Dévotion à la Sainte Face

Ploudaniel, église paroissiale Saint-Yves, ostensoir représentant la Sainte-Face.

Celle-ci est associée spécialement à la réparation des blasphèmes.

Janvier 1849, le pape Pie IX depuis Gaète où il est exilé demande des prières publiques pour implorer la miséricorde de Dieu. On expose à Rome le bois de la vraie croix et le voile de sainte Véronique. Après trois jours, le voile se colore et la figure de Notre Seigneur Jésus-Christ apparaît toute vivante au milieu d’une douce lumière.

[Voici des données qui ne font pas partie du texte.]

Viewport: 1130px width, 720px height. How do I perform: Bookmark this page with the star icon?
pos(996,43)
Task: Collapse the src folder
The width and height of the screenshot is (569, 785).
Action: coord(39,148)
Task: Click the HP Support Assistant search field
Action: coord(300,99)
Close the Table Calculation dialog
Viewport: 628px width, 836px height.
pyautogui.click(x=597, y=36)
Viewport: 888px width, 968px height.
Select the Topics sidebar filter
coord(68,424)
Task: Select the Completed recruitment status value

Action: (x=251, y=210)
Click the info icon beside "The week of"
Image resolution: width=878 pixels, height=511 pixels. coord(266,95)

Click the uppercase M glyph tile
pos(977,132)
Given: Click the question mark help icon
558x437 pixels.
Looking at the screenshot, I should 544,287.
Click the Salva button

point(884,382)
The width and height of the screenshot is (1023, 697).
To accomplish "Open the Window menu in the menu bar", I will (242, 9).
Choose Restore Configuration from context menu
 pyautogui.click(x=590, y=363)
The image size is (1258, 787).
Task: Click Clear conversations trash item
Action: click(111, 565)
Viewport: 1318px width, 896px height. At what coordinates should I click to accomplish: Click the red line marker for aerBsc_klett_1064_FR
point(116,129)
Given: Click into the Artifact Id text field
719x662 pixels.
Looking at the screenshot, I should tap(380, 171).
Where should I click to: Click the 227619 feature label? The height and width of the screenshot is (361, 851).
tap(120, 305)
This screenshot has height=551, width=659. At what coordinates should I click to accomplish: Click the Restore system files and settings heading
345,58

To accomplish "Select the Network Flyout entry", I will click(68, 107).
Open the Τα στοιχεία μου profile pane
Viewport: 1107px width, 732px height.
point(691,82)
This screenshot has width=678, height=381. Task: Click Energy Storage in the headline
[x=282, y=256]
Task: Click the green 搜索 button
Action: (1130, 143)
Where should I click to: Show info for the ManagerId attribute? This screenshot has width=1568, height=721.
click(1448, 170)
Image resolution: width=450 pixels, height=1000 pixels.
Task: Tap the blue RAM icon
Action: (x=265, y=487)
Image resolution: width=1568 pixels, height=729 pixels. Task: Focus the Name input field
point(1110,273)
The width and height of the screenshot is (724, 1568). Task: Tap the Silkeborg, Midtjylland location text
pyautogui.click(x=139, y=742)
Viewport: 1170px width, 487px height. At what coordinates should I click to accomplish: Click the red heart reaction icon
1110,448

Le miracle dure trois heures. Le soir même, plusieurs copies du voile de la sainte touchent la sainte relique avant d’être expédiées dans le monde.

La dévotion à la sainte Face eut deux grands propagateurs en France à cette époque : sœur Marie de Saint-Pierre et le martiniquais monsieur Léon Papin-Dupont ; l’une de par les révélations qu’elle reçut du Seigneur, l’autre de par sa complète servitude à cette cause.

La dévotion à la sainte Face est associée à l’idée de réparation spécialement la réparation des blasphèmes. « Je vous ai appliqué la vertu de ma Face pour rétablir en vous l’image de Dieu, » disait Notre Seigneur à la carmélite et d’ajouter « Ceux qui contemplent les plaies de ma face sur la terre, la contempleront un jour rayonnante de gloire dans le Ciel ! » Voilà la récompense qui y est attachée.

Quant à la dévotion elle-même : « A chaque fois que vous offrirez ma Face à mon Père, ma bouche demandera miséricorde. » Et la sœur d’expliquer : « Ce bon Jésus m’a promis qu’il aurait pitié de la France. »

Voici l’acte de louange pour la réparation des blasphèmes du saint nom de Dieu, dicté par Notre Seigneur à la sœur Marie de Saint-Pierre. Cette prière est une flèche d’or pour le cœur de Dieu :

« Qu’a jamais soit loué, béni, aimé, adoré, glorifié le très saint, très sacré, très adorable, très inconnu, très inexprimable Nom de Dieu, au ciel, sur la terre et dans les enfers, par toutes les créatures sorties des mains de Dieu et par le Sacré-Cœur de Notre-Seigneur Jésus-Christ au très saint Sacrement de l’autel ! Ainsi soit-il. »

Le blasphème est l’expression de la haine contre Dieu. Daigne ceux qui l’aiment le consoler par cette dévotion.